The difference may not mean much to you, but failing to close the loop can get you in trouble with the Posse Comispam-ee, the Mail Abuse Prevention System’s Real-Time Blackhole List. Derek Scruggs, who is MessageMedia’s permission advocate, says these are tough hombres. Whether the anti-spam vigilantes represent a majority view is not the point. The point is that they represent real trouble.

On the other side are folks like Bill Herp of e-Dialog, who says the “spam” issue goes away if email is properly targeted. Bill’s view is gaining currency within the direct marketing community. For a message to be spam, these marketers say, it must not only be unsolicited, but irrelevant and off-target. If it’s on-target, it’s not spam.

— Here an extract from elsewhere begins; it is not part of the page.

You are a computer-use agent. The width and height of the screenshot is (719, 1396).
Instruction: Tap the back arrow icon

There are already rumblings against this view in the anti-spamming community. The e-Dialog software, dubbed EMMIT, is also being dubbed “spamware” (and them’s fighting words) by anti-spammers like Mike Fluggennock, writing on newsgroups like admin.net-abuse.email.

If Mr. Herp has the time this week, he might want to visit this thread: http://x39.deja.com/viewthread.xp?AN=562315241. He might also want to take a good long look at the sites of the people participating in it. These are not the kind of people you want to meet in a dark web alley.

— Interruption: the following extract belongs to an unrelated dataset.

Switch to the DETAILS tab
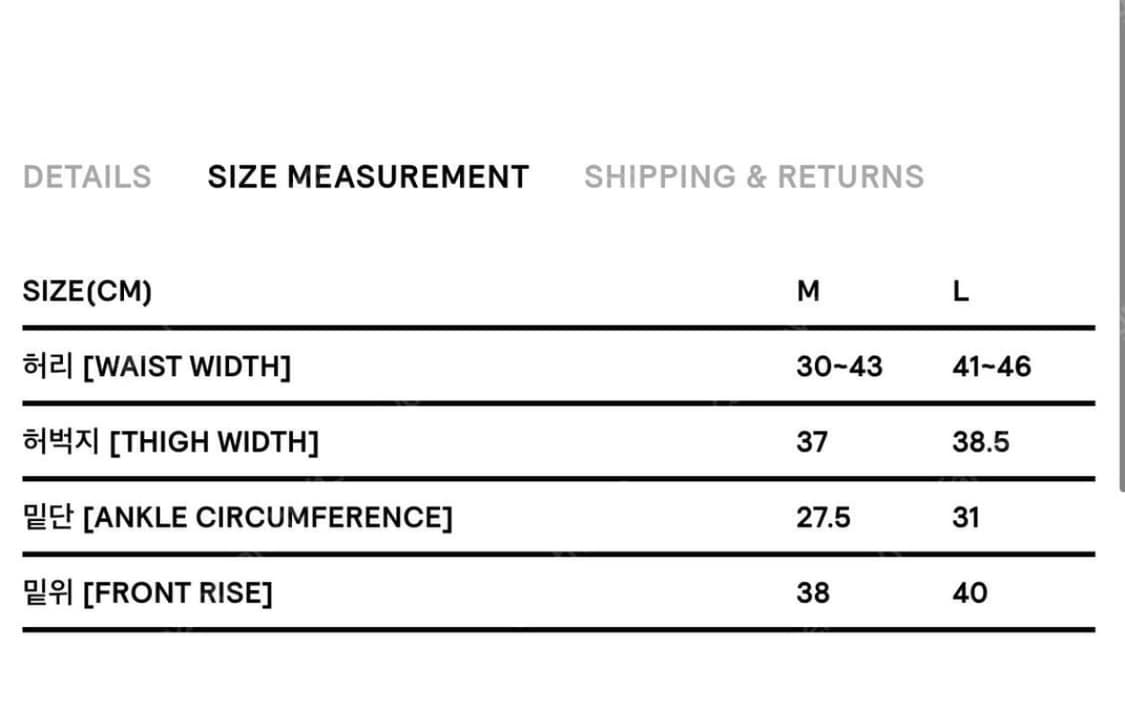[87, 177]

And make no mistake, this is a very dark web alley indeed. One of the surest predictions for 2000 is that there’s going to be a rumble there, especially after the Direct Marketing Association launches its “universal opt-out list,” which the anti-spammers hate like Vladimir Putin hates Chechen guerrillas. But the DMA thinks it’s Putin, and that the anti-spammers are the rebels, and the DMA’s heavy artillery consists of the law and lawyers.

When a lot of knowledgeable advocates hit a host of lawyers, what you have is nothing less than cyberwar. I see DMA members getting put on the RBL list, the DMA suing to destroy the RBL, and (especially if they win) a lot of anti-spammers going underground.

More important, I can see this confrontation spilling over into our politics, a very volatile mix indeed. Marketers have stopped anti-spam legislation from getting through Congress so far. But a highly publicized fight of lawyers vs. programmers could move Congresspeople anxious to preen before voters into doing something the industry won’t like at all.

That’s my fear, anyway. What’s worse is that the whole fight is unnecessary. The real issue at stake is prospecting, and calling on targeted prospects. Even if you get a clickthrough of 10-20 percent, 80-90 percent of your targeted prospects won’t bite, and your message risks their anger.

For hundreds of years, direct marketers have had effective methods of dealing with this – they paid people for their attention. The Fuller Brush man had his free sample, the magazine industry had Ed McMahon’s contests, and emailers need similar mechanisms to get around the fact that their contact method costs them no money. If a targeted prospect is worth money to you, why risk angering them for the “principle” of free contact?

I guess all I’m saying is give email peace a chance.